Reason I ask is I'm developing an app for a mobile device that needs to talk to a db or CSV file of some kind, and it'll be updating records at a pretty high rate (barcode scanning), so don't want the network to grind to a halt (it's a slow bag of [insert relevant insult] as it is). The less data travelling from device to server, the better.
Thanks in advance
The various SQL servers are just that: a server. It's a program that listens for client queries and sends back a response. It is more than just its data.
A CSV file, or "flat file" is just data. There is no way for it to respond to a query by itself.
So, when you are on a network, your query is sent to the server, which does the work of finding the appropriate results. When you open a flat file, you're using the network and/or file system to read/write the entire file.
Edit to add a note about your specific usage. You'll probably want to use a database engine, as the queries are going to be the least amount of network traffic. For example, when you scan a barcode, your query may be as simple as the following text:
INSERT INTO barcode_table ('code', 'scan_date', 'user') VALUES ('1234567890', '2011-01-24 12:00:00', '1');
The above string is handled by the database engine and the code (along with whatever relevant support data) is stored. No need for your application to open a file, append data to it, and close it. The latter becomes very slow once files get to a large size, and concurrency can become a problem with many users accessing it.
If your application needs to display some data to your user, it would request specific information the same way, and the server would generate the relevant results. So, imagine a scenario in which the user wants a list of products that match some filter.
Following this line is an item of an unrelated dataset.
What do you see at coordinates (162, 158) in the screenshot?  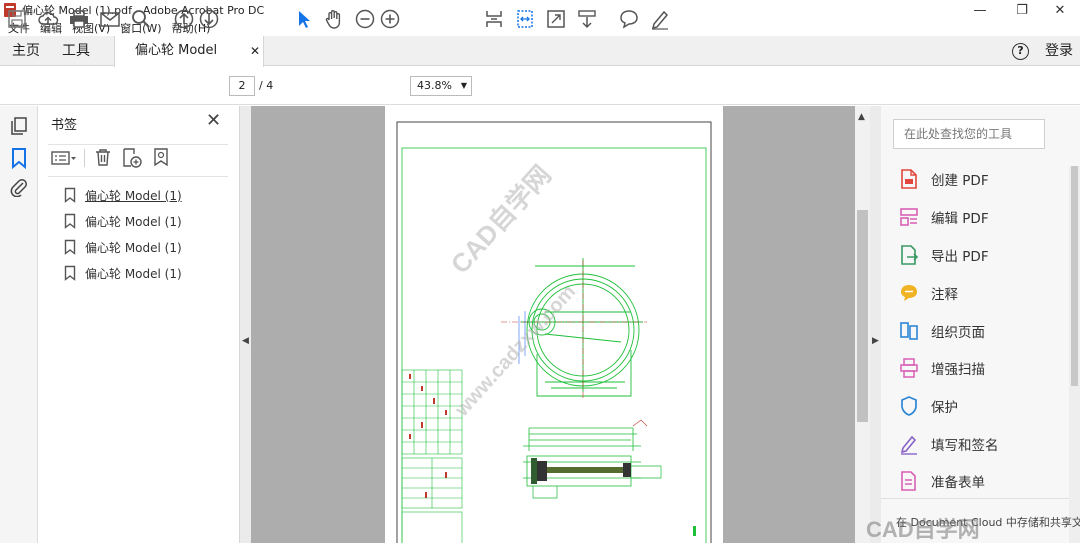 I see `find-bookmark-icon` at bounding box center [162, 158].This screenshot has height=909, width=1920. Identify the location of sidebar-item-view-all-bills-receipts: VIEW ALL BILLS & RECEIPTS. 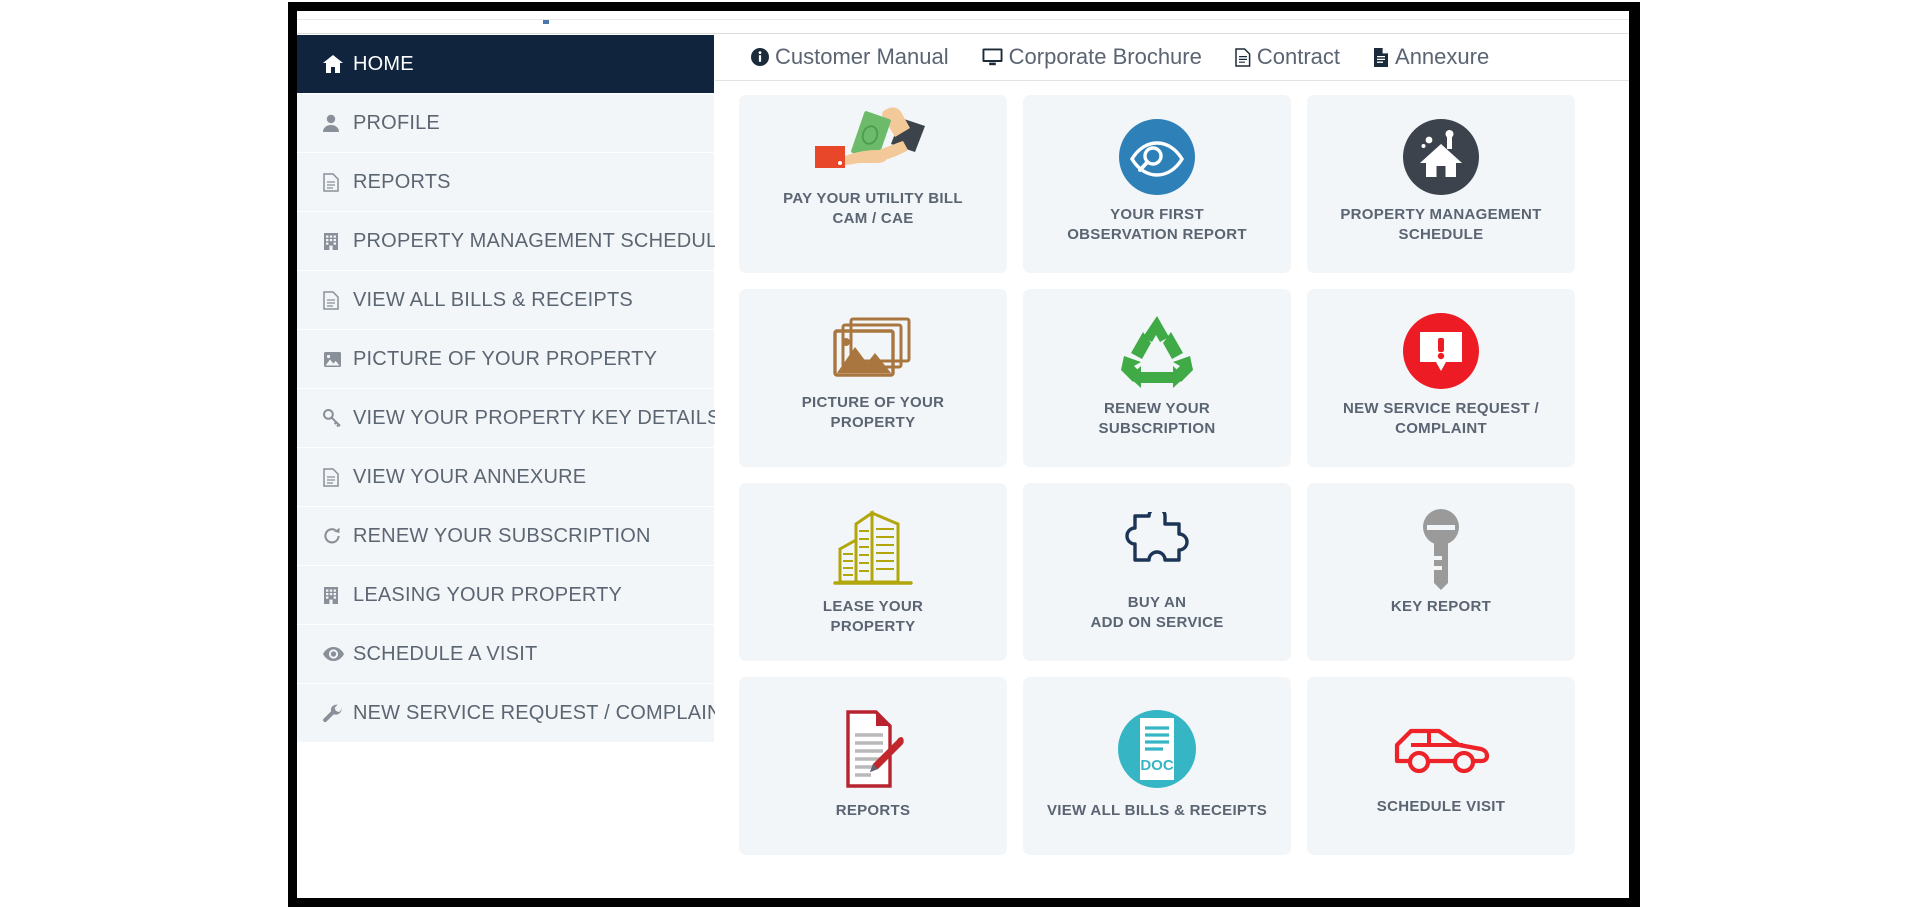
(506, 300).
If your products were books, suppose the user requested a list by a specific author:
SELECT products.title, barcode_table.code
FROM products, barcode_table
WHERE products.author = 'Anders Hejlsberg'
ORDER BY products.title ASC;
In this example, only those product titles and their barcodes are sent from the server to the mobile application.
Hopefully these examples help make a case for using a structure database engine of some kind, rather than using a flat file. The specific flavor and implementation of database, however, is another question unto itself.
Generally speaking, relational databases are stored on a remote server, and you access them via a client interface. Each database vendor has software that you'd install on your remote computer that would allow you to access the database on a server. The entire DB is not sent back to the client when a query is executed, although it can send very large result sets if you are not careful about how to structure your query. Generally speaking the flow is like this:
A database server listens for clients to connect
A client connects and issues a SQL
command to the database
The database builds a query plan to
figure out how to get the result
The plan is executed and the results
are sent back to the client.
CSV is simply a file format, not a fully functional platform like a relational database.